I don't think you should say 'This is part of the general 'contract' for a user-account'. Many multiuser *nix systems have policies against leaving processes running when you log out, and the administrators may take measures to enforce the policy, but it's not part of the standard Unix security model any more than, say, a 'no profanity' policy. -- BenRG (talk) 18:14, 1 June 2011 (UTC)

The usual solution for this is a tool such as GNU screen. --FOo (talk) 03:31, 1 June 2011 (UTC)

I've used GNU screen before and would definitely recommend it for the OP's task, if they have the privileges to install it.--el Aprel (facta-facienda) 03:44, 1 June 2011 (UTC)
Thank you Nimur for the complete and precise answer! And I'll take a look at GNU Screen at some point. Thanks! Comet Tuttle (talk) 06:11, 1 June 2011 (UTC)

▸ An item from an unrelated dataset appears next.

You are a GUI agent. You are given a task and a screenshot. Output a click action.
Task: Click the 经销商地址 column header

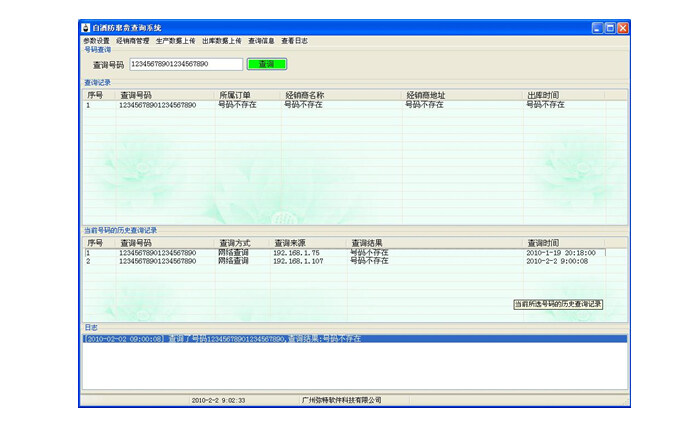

Just a note that I strongly support use of screen. I have some servers that I maintain regularly. I set up my bashrc to see if I have an active screen and, if so, connect to it. Otherwise, start a new screen. So, if I ever get cut off for some reason, when I SSH back in, I go right back to where I was. If I exit (which I have to do twice, once for screen and once to get out of SSH), it stops the complete session so I'm not using resources. -- kainaw™ 14:28, 1 June 2011 (UTC)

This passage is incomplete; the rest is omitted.